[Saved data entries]
○ ○ ○
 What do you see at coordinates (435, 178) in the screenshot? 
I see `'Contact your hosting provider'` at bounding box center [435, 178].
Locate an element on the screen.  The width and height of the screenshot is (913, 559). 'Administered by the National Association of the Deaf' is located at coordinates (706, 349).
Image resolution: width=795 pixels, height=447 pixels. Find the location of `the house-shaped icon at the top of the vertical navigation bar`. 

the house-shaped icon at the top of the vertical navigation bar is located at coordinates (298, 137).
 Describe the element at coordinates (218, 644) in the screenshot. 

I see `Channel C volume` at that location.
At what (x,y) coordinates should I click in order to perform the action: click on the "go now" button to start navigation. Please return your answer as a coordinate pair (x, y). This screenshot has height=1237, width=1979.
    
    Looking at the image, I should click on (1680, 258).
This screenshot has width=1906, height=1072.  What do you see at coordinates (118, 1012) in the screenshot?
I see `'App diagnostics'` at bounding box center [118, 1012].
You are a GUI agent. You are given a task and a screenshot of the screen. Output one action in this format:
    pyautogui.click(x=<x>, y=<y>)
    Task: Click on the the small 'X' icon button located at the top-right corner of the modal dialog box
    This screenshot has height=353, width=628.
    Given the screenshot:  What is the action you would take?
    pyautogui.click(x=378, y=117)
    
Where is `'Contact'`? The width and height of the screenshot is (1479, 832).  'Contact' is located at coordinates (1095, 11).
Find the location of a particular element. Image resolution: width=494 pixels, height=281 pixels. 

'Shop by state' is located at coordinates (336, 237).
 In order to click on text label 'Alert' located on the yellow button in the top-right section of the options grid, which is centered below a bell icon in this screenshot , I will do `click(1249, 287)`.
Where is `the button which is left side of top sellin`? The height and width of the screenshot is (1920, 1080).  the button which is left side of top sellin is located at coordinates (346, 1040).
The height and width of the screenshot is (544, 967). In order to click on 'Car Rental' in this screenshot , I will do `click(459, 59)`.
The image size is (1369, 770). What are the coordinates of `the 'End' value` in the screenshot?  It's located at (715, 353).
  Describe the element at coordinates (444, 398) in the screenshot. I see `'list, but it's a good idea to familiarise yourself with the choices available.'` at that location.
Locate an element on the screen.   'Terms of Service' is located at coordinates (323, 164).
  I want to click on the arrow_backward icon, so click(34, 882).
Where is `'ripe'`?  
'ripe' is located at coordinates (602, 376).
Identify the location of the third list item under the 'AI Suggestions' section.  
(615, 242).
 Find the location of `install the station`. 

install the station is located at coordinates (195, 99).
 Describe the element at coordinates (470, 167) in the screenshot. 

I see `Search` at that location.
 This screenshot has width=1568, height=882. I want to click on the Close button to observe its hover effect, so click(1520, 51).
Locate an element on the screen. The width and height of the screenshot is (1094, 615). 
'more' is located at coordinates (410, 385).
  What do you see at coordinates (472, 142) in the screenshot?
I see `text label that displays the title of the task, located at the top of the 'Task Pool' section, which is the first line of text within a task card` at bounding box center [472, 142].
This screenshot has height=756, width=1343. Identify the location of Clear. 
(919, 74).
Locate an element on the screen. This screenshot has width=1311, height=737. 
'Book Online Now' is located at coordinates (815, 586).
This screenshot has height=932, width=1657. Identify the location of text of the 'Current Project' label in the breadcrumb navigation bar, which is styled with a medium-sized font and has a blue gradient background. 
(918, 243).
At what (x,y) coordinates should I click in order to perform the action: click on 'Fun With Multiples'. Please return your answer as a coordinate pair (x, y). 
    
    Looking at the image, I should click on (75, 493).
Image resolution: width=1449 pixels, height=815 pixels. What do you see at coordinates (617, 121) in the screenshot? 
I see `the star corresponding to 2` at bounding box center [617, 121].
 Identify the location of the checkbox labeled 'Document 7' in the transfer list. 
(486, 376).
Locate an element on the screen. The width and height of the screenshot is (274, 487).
○ ○ ○
* [OBJECTIVE]:
Copy the listing above line for line, with no changes.

* [PROBLEM SOLUTION]:
 What do you see at coordinates (435, 178) in the screenshot? 
I see `'Contact your hosting provider'` at bounding box center [435, 178].
Locate an element on the screen.  The width and height of the screenshot is (913, 559). 'Administered by the National Association of the Deaf' is located at coordinates (706, 349).
Image resolution: width=795 pixels, height=447 pixels. Find the location of `the house-shaped icon at the top of the vertical navigation bar`. 

the house-shaped icon at the top of the vertical navigation bar is located at coordinates (298, 137).
 Describe the element at coordinates (218, 644) in the screenshot. 

I see `Channel C volume` at that location.
At what (x,y) coordinates should I click in order to perform the action: click on the "go now" button to start navigation. Please return your answer as a coordinate pair (x, y). This screenshot has height=1237, width=1979.
    
    Looking at the image, I should click on (1680, 258).
This screenshot has width=1906, height=1072.  What do you see at coordinates (118, 1012) in the screenshot?
I see `'App diagnostics'` at bounding box center [118, 1012].
You are a GUI agent. You are given a task and a screenshot of the screen. Output one action in this format:
    pyautogui.click(x=<x>, y=<y>)
    Task: Click on the the small 'X' icon button located at the top-right corner of the modal dialog box
    This screenshot has height=353, width=628.
    Given the screenshot:  What is the action you would take?
    pyautogui.click(x=378, y=117)
    
Where is `'Contact'`? The width and height of the screenshot is (1479, 832).  'Contact' is located at coordinates (1095, 11).
Find the location of a particular element. Image resolution: width=494 pixels, height=281 pixels. 

'Shop by state' is located at coordinates (336, 237).
 In order to click on text label 'Alert' located on the yellow button in the top-right section of the options grid, which is centered below a bell icon in this screenshot , I will do `click(1249, 287)`.
Where is `the button which is left side of top sellin`? The height and width of the screenshot is (1920, 1080).  the button which is left side of top sellin is located at coordinates (346, 1040).
The height and width of the screenshot is (544, 967). In order to click on 'Car Rental' in this screenshot , I will do `click(459, 59)`.
The image size is (1369, 770). What are the coordinates of `the 'End' value` in the screenshot?  It's located at (715, 353).
  Describe the element at coordinates (444, 398) in the screenshot. I see `'list, but it's a good idea to familiarise yourself with the choices available.'` at that location.
Locate an element on the screen.   'Terms of Service' is located at coordinates (323, 164).
  I want to click on the arrow_backward icon, so click(34, 882).
Where is `'ripe'`?  
'ripe' is located at coordinates (602, 376).
Identify the location of the third list item under the 'AI Suggestions' section.  
(615, 242).
 Find the location of `install the station`. 

install the station is located at coordinates (195, 99).
 Describe the element at coordinates (470, 167) in the screenshot. 

I see `Search` at that location.
 This screenshot has width=1568, height=882. I want to click on the Close button to observe its hover effect, so click(1520, 51).
Locate an element on the screen. The width and height of the screenshot is (1094, 615). 
'more' is located at coordinates (410, 385).
  What do you see at coordinates (472, 142) in the screenshot?
I see `text label that displays the title of the task, located at the top of the 'Task Pool' section, which is the first line of text within a task card` at bounding box center [472, 142].
This screenshot has height=756, width=1343. Identify the location of Clear. 
(919, 74).
Locate an element on the screen. This screenshot has width=1311, height=737. 
'Book Online Now' is located at coordinates (815, 586).
This screenshot has height=932, width=1657. Identify the location of text of the 'Current Project' label in the breadcrumb navigation bar, which is styled with a medium-sized font and has a blue gradient background. 
(918, 243).
At what (x,y) coordinates should I click in order to perform the action: click on 'Fun With Multiples'. Please return your answer as a coordinate pair (x, y). 
    
    Looking at the image, I should click on (75, 493).
Image resolution: width=1449 pixels, height=815 pixels. What do you see at coordinates (617, 121) in the screenshot? 
I see `the star corresponding to 2` at bounding box center [617, 121].
 Identify the location of the checkbox labeled 'Document 7' in the transfer list. 
(486, 376).
Locate an element on the screen. The width and height of the screenshot is (274, 487).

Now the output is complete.